The HorrorPops started out as a side project, but it developed into a successful band. How can Kim do it together with the Nekromantix, who have also just released an album? Isn’t it hard to choose the priorities now?

 The HorrorPops was never a sideproject. We’ve been playing as a band since ’96 with no problems. That HorrorPops has a album out now does not make the difference.We are all very good friends–Nekro and HorrorPops. We’ve been playing, drinking, and even living together through out the last 15 years. If a tour is important for HorrorPops, Nekromantix will give us the time to do it and the other way around.

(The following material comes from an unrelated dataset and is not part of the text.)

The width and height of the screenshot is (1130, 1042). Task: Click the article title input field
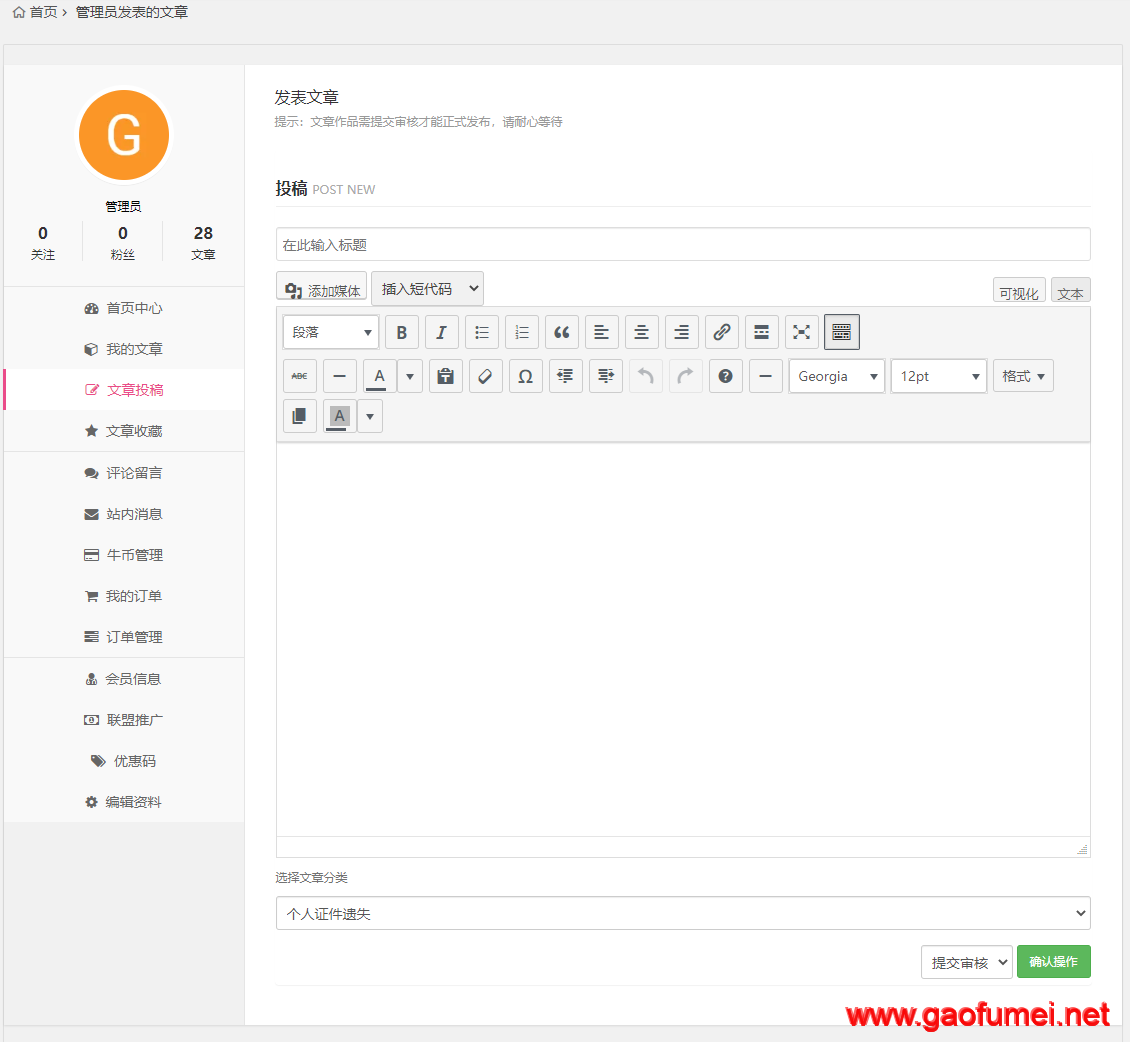683,245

I’ve read Kim and Patricia recently relocated to L.A. Will the rest of the band also move there? Would it be possible at all, considering you had to cancel a US tour recently for not getting visas?

Yeah, they will move over this summer. The reason why we had to cancel the last tour was that we didn’t get the work visas in time…We have them now.

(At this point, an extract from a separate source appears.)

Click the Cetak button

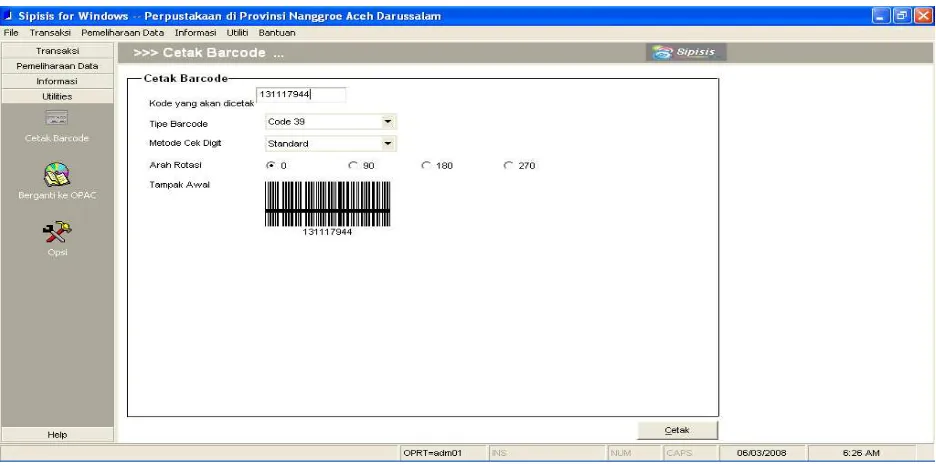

You have been compared to female singers like Siouxsie Sioux, Gwen Stefani, Brody Dalle, Debbie Harry, and Ronnie Spector. Which of these comparisons does she like and which ones does she dislike?

I really don’t care about being compared to other singers. If I can make half the money Debbie Harry did, I’ll be happy, hahahahaha. The thing about HorrorPops is that we like to mix music of all genres into our band. That’s actually the reason we started as a band.. We were all very tired of all the little freaks in uniforms dictating what subcultural music is all about. So, when people say we sound like this or that band, it’s fine by us. But I think it’s weird that Ialways get compared to female singers. I would like to hear somebody say I sounded like Mick Jagger.

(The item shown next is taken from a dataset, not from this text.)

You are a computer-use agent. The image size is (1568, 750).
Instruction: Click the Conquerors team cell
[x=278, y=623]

A recent psychobilly feature in Vogue magazine described the HorrorPops as the fashion dictators of the psychobilly scene. How did you feel about this article?

I didn’t read that part! I really don’t care, I just see the humor in it! First of all, we are not a Psycho band and, second, we have all looked like this for the last 10-15 years. We’ve been spat at, beaten up, called lots of things, andnow all of a sudden we are in Vogue as a fashion thing. That’s just funny.

Kim’s original instrument is the double-bass, while Patricia was a guitarist in Peanut Pump Gun. Why did you decide to change instruments? Wasn’t it hard to learn to play your new instruments?

 We started the band because we wanted to do something new from what we have done in the other bands we played in. Changing instruments was a easy way to get a new aproach to writing music. I don’t think learning to play the bass was difficult, but learning to carry it around is still a work in process.

The HorrorPops, Nekromantix, and the now defunct Godless Wicked Creeps are all coming from Denmark. Does it mean that you have a strong psychobilly scene over there?

 Nekro and Godless are the only two Psycho bands that comes from Denmark and they are actually the only Psychos there are in Denmark. There is no rock’n’rollscene at all in Denmark. We have two clubs to play in all of Denmark. That two good Psycko bands has come out of Denmark is just a freak of nature.

I’ve read that Kim is writing a book called the Psychobilly Bible. What will it be like, and when will it be published?

 The Bible will take a very long time to collect, but it’s gonna be good when it’s done.

Whose idea was to include rotten go-go dancers? Isn’t it hard to concentrate on the band while they’re teasing the audience?

 We never decided to include “go go” dancers. We are the six people we are in the band, cuz we like hanging out together and besides that I think it’s more difficult concentrating on the band when you look at Nekroman’s butt shaking all over the place than it is disturbing to watch the rotten go go dancers. But, it’s gotta be said that they are not really dancers, for they are a part of the band and are there to keep us from ever taking ourselves too seriously.

How much time do you need to spend on setting your hairdos? Isn’t it too much of a hassle when you’re touring and you’re exhausted enough anyway?

 It’s gonna be a hell of a lot easier when we get a sponsorship on hairspray! It’s almost impossible to find good hairspray when you are on the road, but it’s pretty funny to see us go crazy in the local supermarkets, testing what hairsprays will work.